** TEXTABSCHNITT **
Borgwardts bekommen täglich Igel-Besuch
Die Stacheltiere stehen seit einer Woche immer zur selben Zeit bei der Familie auf der Matte.
Grevenbroich. Pünktlichkeit ist eine gute Tugend. Wobei es eher unwahrscheinlich ist, dass sich die Igel im Garten der Familie Borgwardt tatsächlich nach der genauen Uhrzeit richten. Fakt ist jedoch: Sie kommen fast jeden Abend um genau 22.50 Uhr vorbei, um sich beim kleinen Wasserbad in einer Frisbee-Scheibe abzukühlen und sich für die Nacht mit etwas Futter zu stärken. „Es sind zwei Elterntiere und drei Igel-Babys, wobei die Kleinen zuletzt immer allein gekommen sind“, erzählt Dirk Borgwardt, der nie damit gerechnet hätte, in seinem Garten auf Igel zu treffen. Schließlich wohnt er mit seiner Frau und seiner Tochter mitten in der Stadt, an der alten Bergheimer Straße. „Seit einer Woche beobachten wir jeden Abend zur gleichen Zeit das Schauspiel. Zuerst raschelt es, dann schlüpfen die Igel durch ein kleines Loch im Zaun vom Nachbarsgarten aus zu uns. Sie kündigen sich immer mit einigen Geräuschen an“, berichtet der Familienvater, bei dem die kleinen Gartenbewohner erneut „Vatergefühle“ aufkommen lassen.
Anfangs habe Dirk Borgwardt gedacht, dass es sich um Mäuse handelt. Jetzt halten die süßen, stacheligen Wildtiere die Familie auf Trab. „Vor allem meine Tochter Carina ist begeistert“, sagt Borgwardt. Der Versorgungs-Marsch der jungen Igel dürfte zu den ersten Aktivitäten der Tiere am Tag zählen, denn Igel sind nachtaktiv und schlafen tagsüber. „Dass sie offenbar gleich bei uns mitten in der Stadt ihr Nest haben, wundert mich“, erzählt Borgwardt, der eine Schale mit Hundefutter für sie aufgestellt hat. Das Futter ließen sie sich schmatzend schmecken.

** BEREITGESTELLTES MATERIAL **
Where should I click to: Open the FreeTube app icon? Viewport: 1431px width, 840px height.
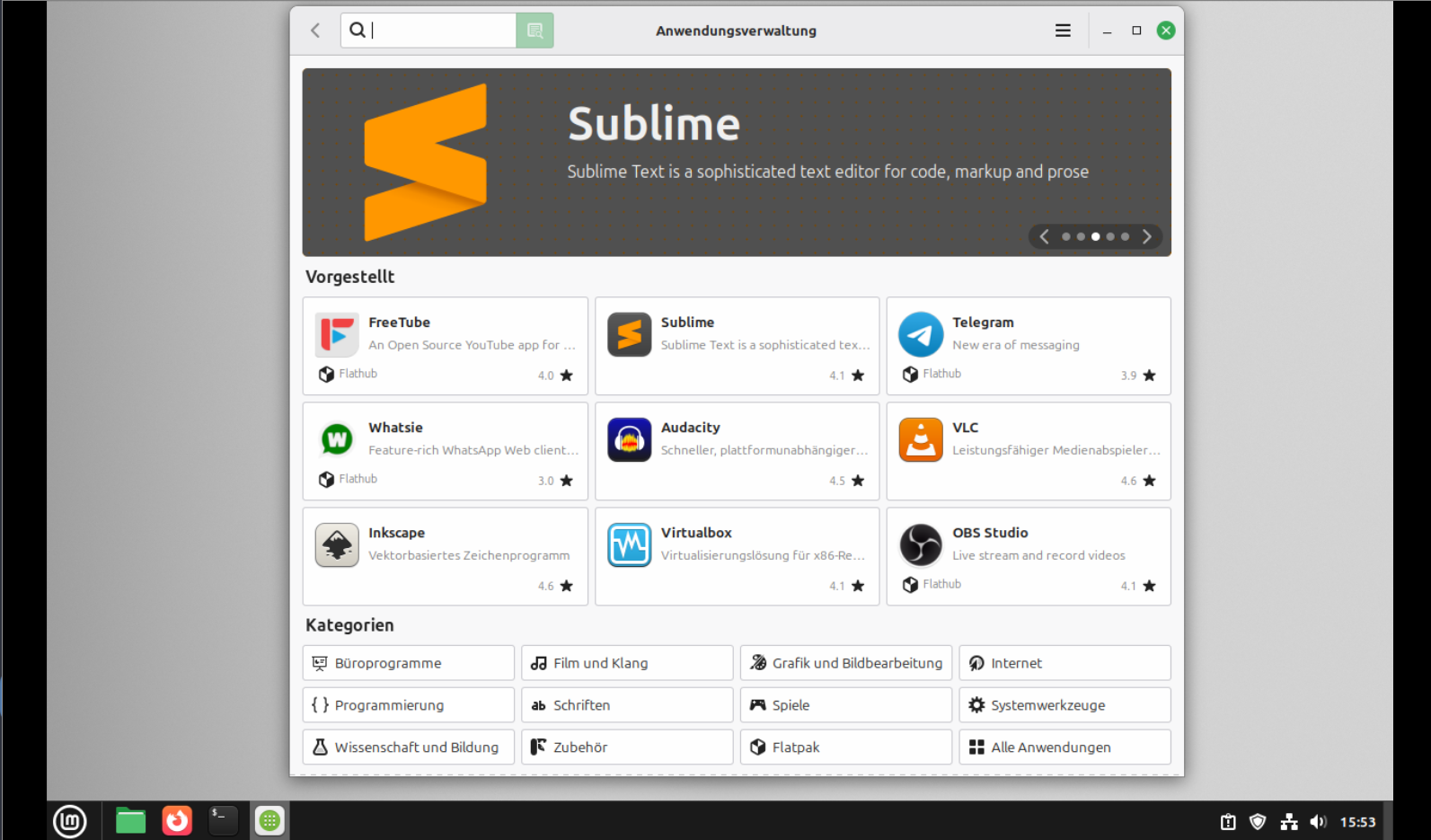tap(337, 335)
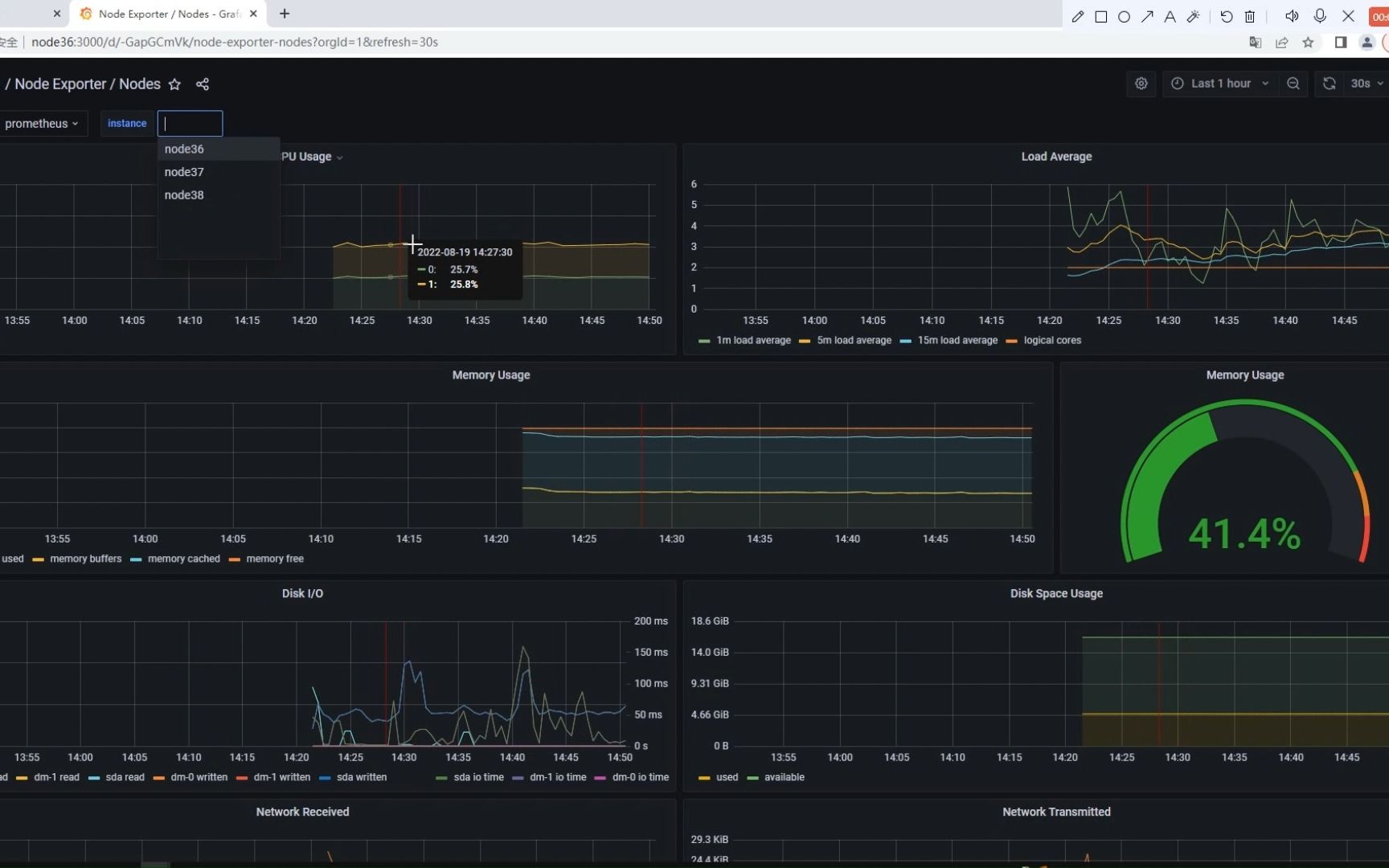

** KURZE AUFGABE A **
Beantworten Sie folgende Fragen zum Artikel über die Igel-Besuche:
(i) Um welche Uhrzeit kommen die Igel fast jeden Abend vorbei?
(ii) An welcher Straße wohnt die Familie Borgwardt?
(iii) Was hat Dirk Borgwardt den Tieren zum Fressen hingestellt?
** KURZE AUFGABE B **
Bearbeiten Sie im Artikel über die Igel-Besuche die Stelle ab den Worten „Anfangs habe Dirk“ bis einschließlich „sich schmatzend schmecken.“, und setzen Sie dort „Ratten“ anstelle von „Mäuse“ ein.

** ANTWORT A **
(i) Um genau 22.50 Uhr.
(ii) An der alten Bergheimer Straße.
(iii) Eine Schale mit Hundefutter.

** ANTWORT B **
Anfangs habe Dirk Borgwardt gedacht, dass es sich um Ratten handelt. Jetzt halten die süßen, stacheligen Wildtiere die Familie auf Trab. „Vor allem meine Tochter Carina ist begeistert“, sagt Borgwardt. Der Versorgungs-Marsch der jungen Igel dürfte zu den ersten Aktivitäten der Tiere am Tag zählen, denn Igel sind nachtaktiv und schlafen tagsüber. „Dass sie offenbar gleich bei uns mitten in der Stadt ihr Nest haben, wundert mich“, erzählt Borgwardt, der eine Schale mit Hundefutter für sie aufgestellt hat. Das Futter ließen sie sich schmatzend schmecken.